課題組還測定了黃顙魚腦組織中5-HT含量和5-ht基因的mRNA轉錄水平來進一步研究SDBS誘導神經(jīng)毒性分子的機制。其中,暴露后仔魚腦組織中5-HT含量顯著下降,相關基因的mRNA轉錄水平也下調(diào)。大量研究證實,5-HT是脊椎動物調(diào)劑運動輸出的重要神經(jīng)遞質(zhì)[26-27]。進一步研究表明,5-HT還可以與多巴胺、γ-氨基丁酸和谷氨酸等其他神經(jīng)遞質(zhì)系統(tǒng)相互作用,共同調(diào)節(jié)學習和記憶能力、高水平的認知能力以及恢復認知功能等[26-27]。該研究中5-ht基因的轉錄水平下調(diào)提示,亞急性SDBS的暴露可能通過干擾5-ht基因的轉錄水平影響黃顙魚的神經(jīng)系統(tǒng)。

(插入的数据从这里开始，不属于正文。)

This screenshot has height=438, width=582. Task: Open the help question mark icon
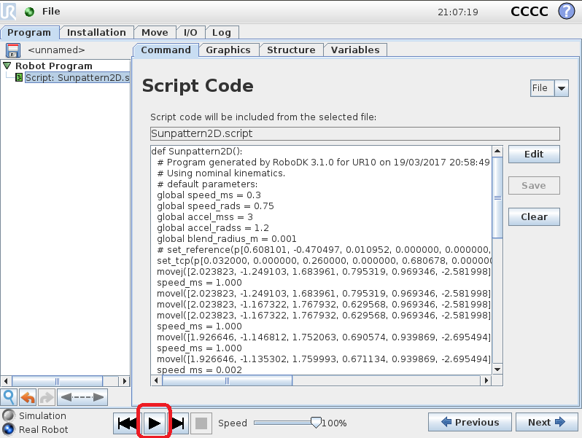566,12
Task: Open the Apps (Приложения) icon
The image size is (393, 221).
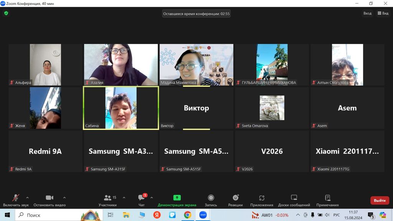Action: click(262, 198)
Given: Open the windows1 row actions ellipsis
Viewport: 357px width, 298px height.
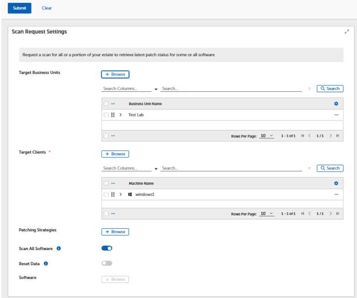Looking at the screenshot, I should click(336, 194).
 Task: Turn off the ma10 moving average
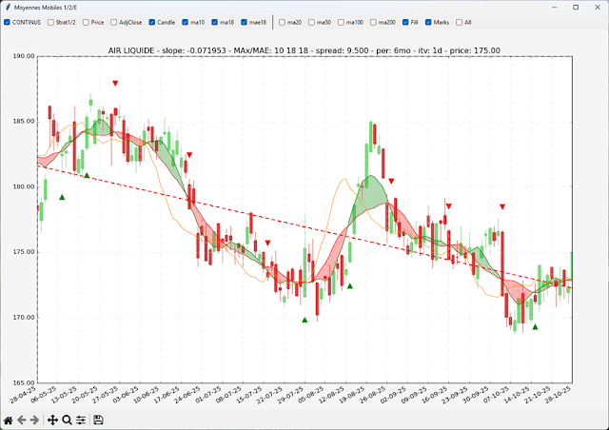(186, 21)
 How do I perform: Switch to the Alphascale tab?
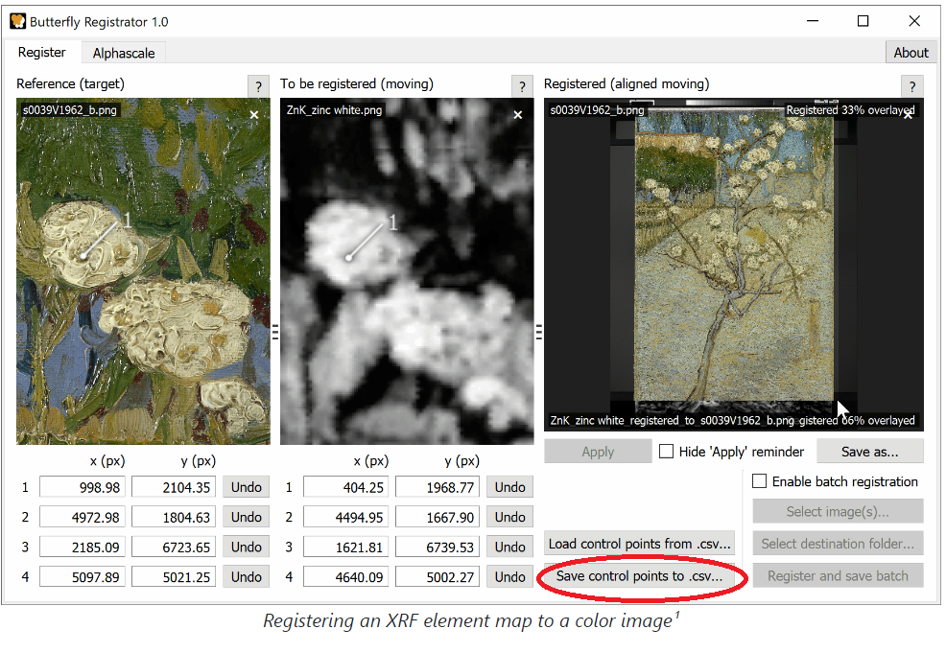pyautogui.click(x=124, y=53)
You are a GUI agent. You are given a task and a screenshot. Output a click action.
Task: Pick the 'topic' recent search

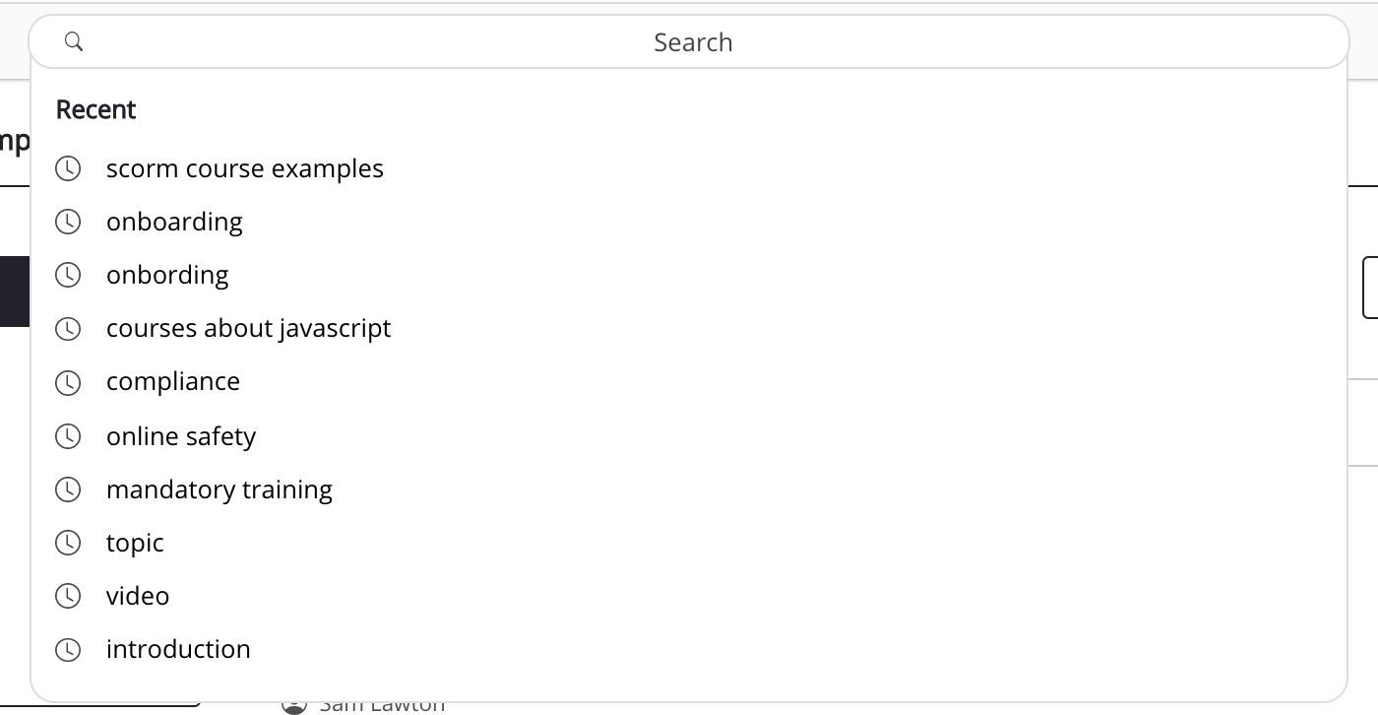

3.3 SDBS暴露胚胎發(fā)育毒性與仔魚神經(jīng)毒性之間的聯(lián)系

SDBS暴露處理后黃顙魚胚胎孵化畸形率和死亡率均顯著提高。造成胚胎發(fā)育毒性的原因可能有3個方面:一是SDBS與細胞膜表面疏水部分結合,破壞了胚胎細胞膜結構[15];二是SDBS暴露形成泡沫,導致水體溶解氧濃度下降,對胚胎發(fā)育造成影響;三是SDBS能通過抑制機體的抗氧化作用從而造成細胞遺傳物質(zhì)的損傷,影響DNA轉錄與表達等[16]。魚類的胚胎畸形多發(fā)生于神經(jīng)胚期,此時神經(jīng)管的正常發(fā)育和分化是器官發(fā)生的基礎,胚胎處于神經(jīng)胚時期對外界刺激最為敏感[28-30]。推測SDBS暴露處理對胚胎神經(jīng)管發(fā)育產(chǎn)生影響,造成其不能正常分化為腦和脊髓,后期會形成仔魚的頭部畸形和脊椎畸形;在孵化Ⅰ期的畸形胚胎表現(xiàn)為弓背或彎尾、卵黃囊膨大等現(xiàn)象,各種畸形胚胎在發(fā)育進程中逐步死亡。實驗發(fā)現(xiàn)暴露處理后黃顙魚胚胎存在著心包水腫(心臟異常)、卵黃水腫、身體卷曲、脊椎彎曲、頭部畸形等現(xiàn)象,這些畸形可能和神經(jīng)管發(fā)育分化成器官時遭受到SDBS暴露引起的胚胎神經(jīng)毒性有關。

4 結論

綜上所述,SDBS暴露顯著提高了黃顙魚胚胎孵化的死亡率和畸形率,SDBS通過抑制AChE酶活性和5-HT含量影響神經(jīng)傳導,抑制神經(jīng)遞質(zhì)相關基因表達,從而對黃顙魚產(chǎn)生胚胎發(fā)育毒性及神經(jīng)毒性作用。